◆ **QUESTIONS TO ANSWER**:
1. From the article on the 2026 tech IPOs, output the passage that begins with the words "Business & Funding" and ends after "than $3 trillion.", copied word for word.
2. Decide whether each statement agrees with the article on the 2026 tech IPOs: (a) SpaceX plans to sell its shares at $135 each; (b) OpenAI has already filed for an IPO; (c) Anthropic's pricing will set the benchmark for the other two offerings. Answer yes or no for each and quote the words from the article that decide it.

◆ **READING PASSAGE**:
:::

Business & Funding

Databricks CEO calls 2026 “a terrible year to go public” as SpaceX, Anthropic, and OpenAI prepare to absorb…

· June 4, 2026
Databricks CEO calls 2026 “a terrible year to go public” as SpaceX, Anthropic, and OpenAI prepare to absorb…

What happened

SpaceX, Anthropic, and OpenAI are all preparing massive initial public offerings in 2026, aiming to raise roughly $200 billion combined. SpaceX plans to go public as early as June 12 with a valuation near $1.77 trillion, selling over 555 million shares at $135 each. Anthropic has already filed for an IPO, and OpenAI’s listing is anticipated soon. Together, these IPOs could represent some of the largest public market entries in history, pushing total valuations to more than $3 trillion.

Why it matters

The scale of these IPOs reveals how much capital the AI and space sectors are absorbing, signaling investor confidence but also marking a peak in valuation pressure. Databricks CEO recently called 2026 “a terrible year to go public,” reflecting the high risk and volatility these mega-offerings introduce to public markets. For investors, this means these companies will face intense scrutiny to deliver consistent growth and profits, or risk rapid valuation corrections. For operators and founders, the influx of capital and market exposure raises the bar for performance transparency and competitive speed.

What to watch next

Monitor how the public markets absorb these colossal IPOs. SpaceX’s pricing and demand will set a benchmark for the rest, influencing Anthropic and OpenAI’s debut pricing and timing. Regulatory hurdles and macroeconomic factors will also shape market reception. Operationally, watch if these companies accelerate product launches and revenue generation to justify trillion-dollar valuations. The broader impact includes tighter financing dynamics for AI startups and potential shifts in VC and private market activity as capital moves to public players.

:::

◆ **AVAILABLE DATA**:
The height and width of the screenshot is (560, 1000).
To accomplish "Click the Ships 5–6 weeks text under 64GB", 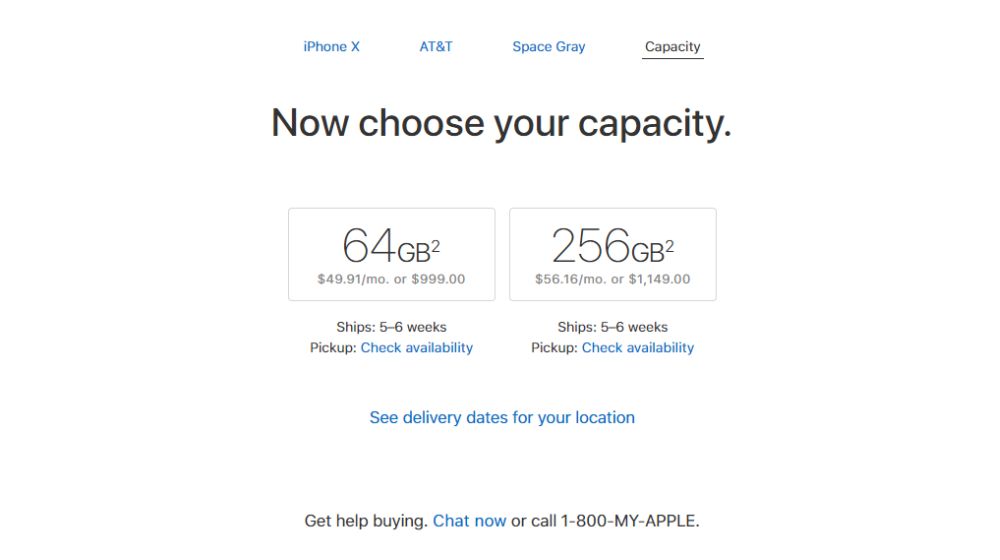I will pyautogui.click(x=391, y=327).
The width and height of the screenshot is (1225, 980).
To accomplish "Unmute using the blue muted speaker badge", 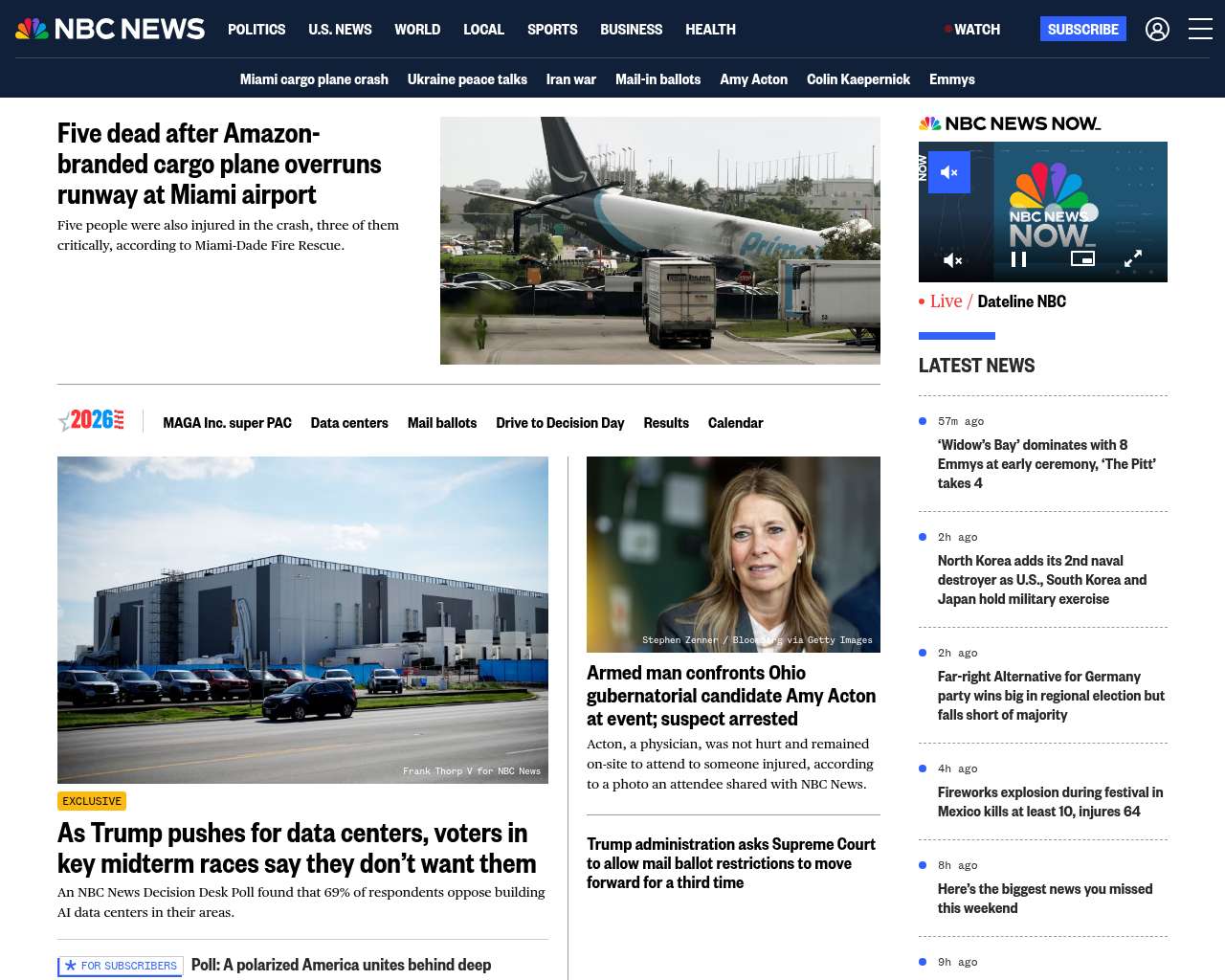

:::

◆ **RESULTS FOR EACH TASK**:
1.
Business & Funding

Databricks CEO calls 2026 “a terrible year to go public” as SpaceX, Anthropic, and OpenAI prepare to absorb…

· June 4, 2026
Databricks CEO calls 2026 “a terrible year to go public” as SpaceX, Anthropic, and OpenAI prepare to absorb…

What happened

SpaceX, Anthropic, and OpenAI are all preparing massive initial public offerings in 2026, aiming to raise roughly $200 billion combined. SpaceX plans to go public as early as June 12 with a valuation near $1.77 trillion, selling over 555 million shares at $135 each. Anthropic has already filed for an IPO, and OpenAI’s listing is anticipated soon. Together, these IPOs could represent some of the largest public market entries in history, pushing total valuations to more than $3 trillion.

2.
(a) Yes: "selling over 555 million shares at $135 each"
(b) No: "Anthropic has already filed for an IPO, and OpenAI’s listing is anticipated soon"
(c) No: "SpaceX’s pricing and demand will set a benchmark for the rest"